Actually, the three types of bigotry-based issues I mentioned were 1) reversing the law about birthright citizenship, which is guaranteed by our constitution, 2) banning Muslim visitors and immigrants from entering the U.S. (and per Ted Cruz, only allowing Christians from the Middle East to enter) and 3) Adding police surveillance to neighborhoods with a large number of Muslims. Restriction of freedom based on one's religion is bigoted and prohibited by the constitution. The issue of illegal immigration is not one I mention, but I would remind you that illegal immigrants are not eligible for government services, except emergency medical care, though their citizen children may receive them. And they are not allowed to break laws any more than is anyone else, except they are usually not deported after serving their sentence for breaking a law and of course being in the U.S. illegally is a civil offense, though not a criminal one. The real point of the article was about the "New Entitled" —those who use violence or suppress free speech because they elevate their moral code above that of others.

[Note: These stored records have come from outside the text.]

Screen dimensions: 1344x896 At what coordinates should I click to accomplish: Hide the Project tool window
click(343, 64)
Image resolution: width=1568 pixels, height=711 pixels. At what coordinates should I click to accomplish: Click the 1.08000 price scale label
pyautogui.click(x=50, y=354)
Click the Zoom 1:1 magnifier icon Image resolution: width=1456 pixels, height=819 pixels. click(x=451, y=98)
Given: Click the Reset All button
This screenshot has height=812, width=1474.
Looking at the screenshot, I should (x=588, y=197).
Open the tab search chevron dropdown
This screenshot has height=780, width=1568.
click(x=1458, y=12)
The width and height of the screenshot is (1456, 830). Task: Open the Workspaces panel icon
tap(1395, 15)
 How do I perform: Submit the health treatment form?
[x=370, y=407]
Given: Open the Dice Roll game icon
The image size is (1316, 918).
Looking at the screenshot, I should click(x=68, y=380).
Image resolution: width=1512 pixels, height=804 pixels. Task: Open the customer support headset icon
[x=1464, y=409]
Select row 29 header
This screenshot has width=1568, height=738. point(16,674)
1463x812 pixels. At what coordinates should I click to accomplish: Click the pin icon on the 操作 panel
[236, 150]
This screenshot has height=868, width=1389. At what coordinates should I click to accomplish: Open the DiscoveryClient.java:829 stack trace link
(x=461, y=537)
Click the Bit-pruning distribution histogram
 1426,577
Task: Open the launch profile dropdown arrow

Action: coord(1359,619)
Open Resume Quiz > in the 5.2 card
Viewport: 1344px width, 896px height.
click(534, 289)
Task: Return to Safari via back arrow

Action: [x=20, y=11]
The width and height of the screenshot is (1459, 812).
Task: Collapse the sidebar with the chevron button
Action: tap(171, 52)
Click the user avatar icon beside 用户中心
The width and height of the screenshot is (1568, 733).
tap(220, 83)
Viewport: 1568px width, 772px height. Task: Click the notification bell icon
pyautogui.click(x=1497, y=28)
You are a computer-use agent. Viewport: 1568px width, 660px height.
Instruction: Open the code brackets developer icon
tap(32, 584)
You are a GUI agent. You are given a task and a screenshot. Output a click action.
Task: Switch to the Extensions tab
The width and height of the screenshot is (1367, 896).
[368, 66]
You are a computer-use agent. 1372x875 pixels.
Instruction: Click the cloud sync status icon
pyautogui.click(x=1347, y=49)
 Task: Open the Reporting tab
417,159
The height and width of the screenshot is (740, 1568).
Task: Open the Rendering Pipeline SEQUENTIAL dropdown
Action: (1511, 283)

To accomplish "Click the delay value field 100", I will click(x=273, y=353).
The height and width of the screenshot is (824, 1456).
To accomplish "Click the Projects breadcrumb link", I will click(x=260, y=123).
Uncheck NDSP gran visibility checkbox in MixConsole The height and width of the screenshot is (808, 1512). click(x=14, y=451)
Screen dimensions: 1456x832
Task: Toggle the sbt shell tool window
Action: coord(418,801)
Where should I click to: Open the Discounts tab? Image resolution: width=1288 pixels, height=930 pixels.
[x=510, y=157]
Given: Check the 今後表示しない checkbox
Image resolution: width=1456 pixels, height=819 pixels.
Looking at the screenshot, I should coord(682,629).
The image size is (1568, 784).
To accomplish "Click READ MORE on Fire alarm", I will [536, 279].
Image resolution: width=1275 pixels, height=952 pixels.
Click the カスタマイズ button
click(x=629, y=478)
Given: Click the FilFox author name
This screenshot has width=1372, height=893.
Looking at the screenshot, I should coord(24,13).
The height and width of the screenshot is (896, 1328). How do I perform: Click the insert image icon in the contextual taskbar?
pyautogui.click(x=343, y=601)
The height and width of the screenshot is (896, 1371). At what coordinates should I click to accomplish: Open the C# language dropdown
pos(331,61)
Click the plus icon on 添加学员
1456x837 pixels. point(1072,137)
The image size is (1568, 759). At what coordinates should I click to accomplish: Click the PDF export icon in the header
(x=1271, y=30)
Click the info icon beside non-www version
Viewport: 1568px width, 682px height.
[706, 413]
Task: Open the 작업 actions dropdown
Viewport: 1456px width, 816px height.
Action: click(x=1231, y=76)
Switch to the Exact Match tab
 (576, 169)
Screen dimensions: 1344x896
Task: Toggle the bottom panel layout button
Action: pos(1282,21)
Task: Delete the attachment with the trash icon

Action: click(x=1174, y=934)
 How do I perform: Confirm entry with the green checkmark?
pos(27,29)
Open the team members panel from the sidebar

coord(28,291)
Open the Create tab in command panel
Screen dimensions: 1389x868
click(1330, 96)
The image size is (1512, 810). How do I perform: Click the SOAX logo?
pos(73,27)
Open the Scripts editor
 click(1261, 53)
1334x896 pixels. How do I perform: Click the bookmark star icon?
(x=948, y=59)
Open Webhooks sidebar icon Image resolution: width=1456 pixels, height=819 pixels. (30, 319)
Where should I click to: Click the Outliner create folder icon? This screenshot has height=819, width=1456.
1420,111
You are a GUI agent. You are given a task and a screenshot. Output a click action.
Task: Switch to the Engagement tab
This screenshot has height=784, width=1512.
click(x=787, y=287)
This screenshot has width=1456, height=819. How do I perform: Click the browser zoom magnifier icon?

May 19, 2016 | Unregistered CommenterCasey Dorman

Thanks for writing this, Casey. You make some good points and point out some potentially serious problems with the current political climate and the way people discuss (or fight about) politics. I was a little surprised when you singled out white Christians as the guilty party, since I think there is a prevalence of political bullying across the spectrum of opinions and demographics, but I acknowledge the increased potential for harm when a majority starts to fall into this kind of behavior. It's definitely something to be wary of and keep in mind.

May 22, 2016 | Unregistered CommenterRobert L.